A graduate student perspective on overcoming barriers to interacting with open-source software - Oihane Cereceda, Danielle E.A. Quinn
It’s easy to forget how confusing and intimidating it can be to work with open source projects for the first time - filing an issue, submitting a PR (is this change too trivial? Am I submitting the PR right?). This is a description from the point of view of a grad student on the issues with interacting with open source communities for the first time
PostgreSQL, Oracle … graph query language standards adoption begins - Alastair Green
One of the reasons graph databases have been a little slow to take off in research computing (IMHO) is lack of a standard - sure there’s well established tools like Neo4j but what if that goes away?
In 2021 the SQL standard is widely expected to add SQL/PGQ, for defining property graphs in SQL; this is already implemented in PostgreSQL and Oracle. From there, GQL proposes a Neo4j-like graph-specific query language that makes use of these property graphs.
AWS has posted a research-computing specific pathway through some AWS training material (6hr 55min worth of material plus 7hr 30min of additional optional material). Interesting to me (and the right approach IMHO) is they don’t go the route others take of introducing VMs-as-servers and then use ParallelCluster to emulate an on-prem cluster; instead, on the compute side they go right into containers, AWS Batch, and Kubernetes. On the storage side they cover FSx for Lustre, EFS, and S3.

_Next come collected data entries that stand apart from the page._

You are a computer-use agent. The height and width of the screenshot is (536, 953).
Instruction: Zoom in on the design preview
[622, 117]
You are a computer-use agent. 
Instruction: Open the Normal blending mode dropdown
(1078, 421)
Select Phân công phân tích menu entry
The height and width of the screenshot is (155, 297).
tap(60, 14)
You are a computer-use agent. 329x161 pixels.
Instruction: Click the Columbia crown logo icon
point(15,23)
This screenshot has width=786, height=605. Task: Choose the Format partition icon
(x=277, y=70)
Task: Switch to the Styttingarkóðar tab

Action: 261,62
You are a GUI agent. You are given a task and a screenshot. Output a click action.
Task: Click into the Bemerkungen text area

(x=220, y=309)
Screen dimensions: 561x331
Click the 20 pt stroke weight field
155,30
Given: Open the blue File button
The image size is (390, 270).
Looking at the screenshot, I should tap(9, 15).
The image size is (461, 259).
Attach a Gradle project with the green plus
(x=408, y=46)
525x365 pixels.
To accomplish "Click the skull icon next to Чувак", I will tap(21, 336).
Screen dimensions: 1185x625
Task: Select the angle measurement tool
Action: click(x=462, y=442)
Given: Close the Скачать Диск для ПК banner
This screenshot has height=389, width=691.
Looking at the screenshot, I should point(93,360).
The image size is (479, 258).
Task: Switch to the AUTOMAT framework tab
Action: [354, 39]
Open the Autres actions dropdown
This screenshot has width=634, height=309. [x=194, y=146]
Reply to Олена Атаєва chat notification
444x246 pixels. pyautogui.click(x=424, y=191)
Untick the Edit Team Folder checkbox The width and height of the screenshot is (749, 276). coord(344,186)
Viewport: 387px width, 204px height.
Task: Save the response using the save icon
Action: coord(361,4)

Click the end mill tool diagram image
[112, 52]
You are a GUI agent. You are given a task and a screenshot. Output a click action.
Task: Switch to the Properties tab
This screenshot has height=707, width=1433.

VMworld Call for Speakers - Deadline 15 May
VMworld is a conference series with some relevance to many of us but likely wouldn’t schedule travel for; with a virtual VMWorld this year, and an AI, ML & HPC Track, it might be worth attending. If you have anything to talk about involving VMs, Kubernetes, microservices etc. (doesn’t have to be VMware specific), it might be worth submitting a speaker proposal. Speaker notification is 23 June.
ContainerCamp 2020 - May 22 - $25/$99
A day worth of talks about containers and services.
Postgres Vision - 23-24 June, Free
I bet that at least one of the software stacks you support or work with involves PostgreSQL; with this year’s conference free and online, it’s worth taking a look at once the schedule comes up.
A quantum computing simulator for laptops or servers, that also works well with the cloud providers’ quantum computing systems, for if any of your reseachers or team members want to start playing around with small quantum circuits.
Yes I know, we’ve all already got our favourite Zoom backgrounds now, but are you sure you don’t want one from the BBC: a Dr Who’s TARDIS one for meeting with some technical staff; and maybe a Yes, Minister background for meeting with the VPR?
A nice description of database consistency models brought to you by the team that very much tries to break database consistency.
Good tutorial on SSH port forwarding for those of us - ok, me - who always has to think for a minute about whether to use -L or -R for a given use case.
Oh and speaking of SSH, OpenSSH 8.2 now “just works” with U2F/FIDO2 keys.